Pour tout événement sur la voie publique, un organisateur doit être déclaré à la Préfecture. Ce dernier est responsable pénalement du bon déroulement de l’événement. Il arrive qu’aucun organisateur ne soit déclaré, ce qui complique la gestion pour la police. Il est important de noter la différence entre un événement pré-organisé, et un rassemblement qui peut s’effectuer « par hasard ». Ce dernier sera alors beaucoup plus difficile à réglementer par les forces de l’ordre. Un policier sera toujours près de l’organisateur pendant le déroulement de l’événement, et permettra la liaison entre la préfecture et l’organisateur.

Pour les événements de plus de 1500 personnes, l’organisateur doit déclarer une association de premiers-secours, qui permettra de faire les premiers soins, ou de dispatcher dans différents hôpitaux les blessés. Grâce au Guide national de référence DPS (Dispositif Prévisionnel de Secours), mis en œuvre en 2007, une estimation du nombre de secouristes nécessaires est calculée. Le DPS prend en compte l’effectif prévisible déclaré du public, mais aussi le type d’activité, les caractéristiques de l’environnement (ou accessibilité du site) et enfin, le délai d’intervention des secours publics sur le point le plus éloigné. Selon la valeur obtenue, l’organisateur devra mettre en place un dispositif de petite/moyenne/grande envergure.
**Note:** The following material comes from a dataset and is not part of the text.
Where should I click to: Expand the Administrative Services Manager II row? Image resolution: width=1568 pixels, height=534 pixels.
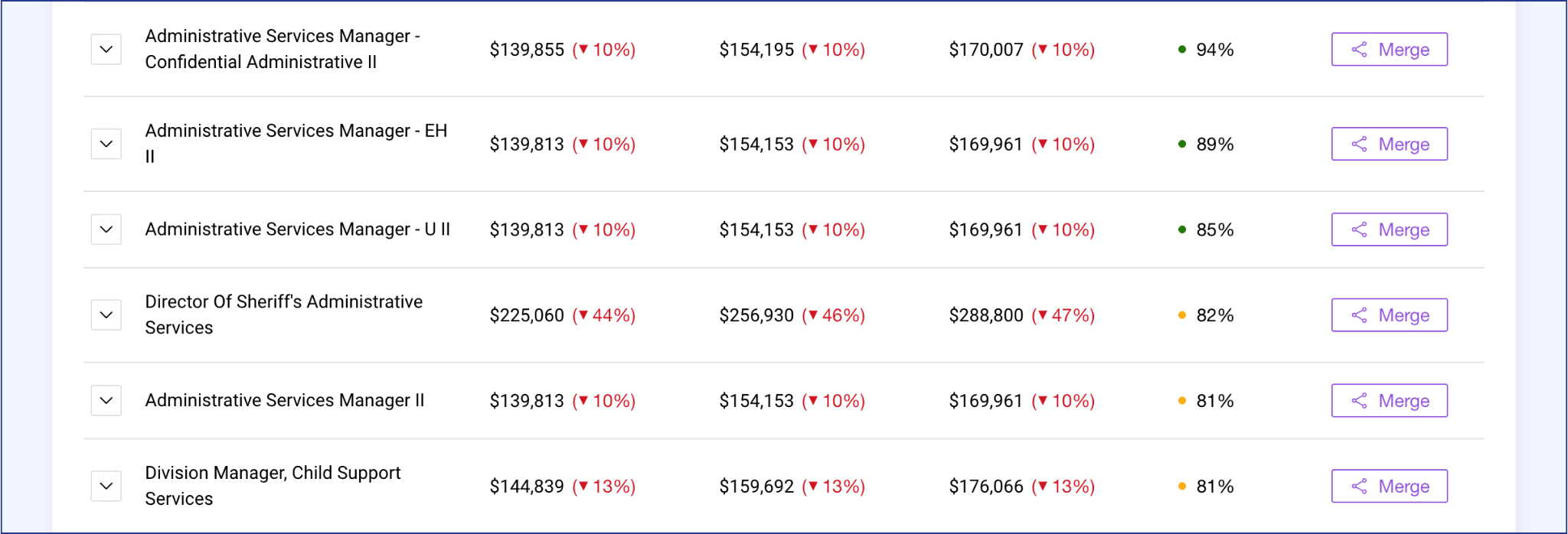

Comme il n’est pas légal d’imposer une direction pour les piétons (vu qu’il s’agit de lieux publics), la Préfecture, en accord avec les sociétés de transport urbains, fermeront certaines stations de métro pour avoir un flux « naturel » vers une direction.  En fermant les stations les plus proches de l’événement, cela permet aussi d’éviter les engorgements devant les tourniquets, et d’étaler les personnes sur une plus grande distance.

Utiliser des barrières semble difficile en France, et nécessiterait un large déploiement de policiers pour être respecté.

Le coût des nouvelles technologies permettant d’analyser la foule reste, à ce jour, très élevé. Ces outils ne sont donc pas encore utilisés en France. Cependant, des caméras vidéo permettent à la Préfecture d’analyser en temps réel certains points stratégiques et de prendre des décisions d’intervention si nécessaire.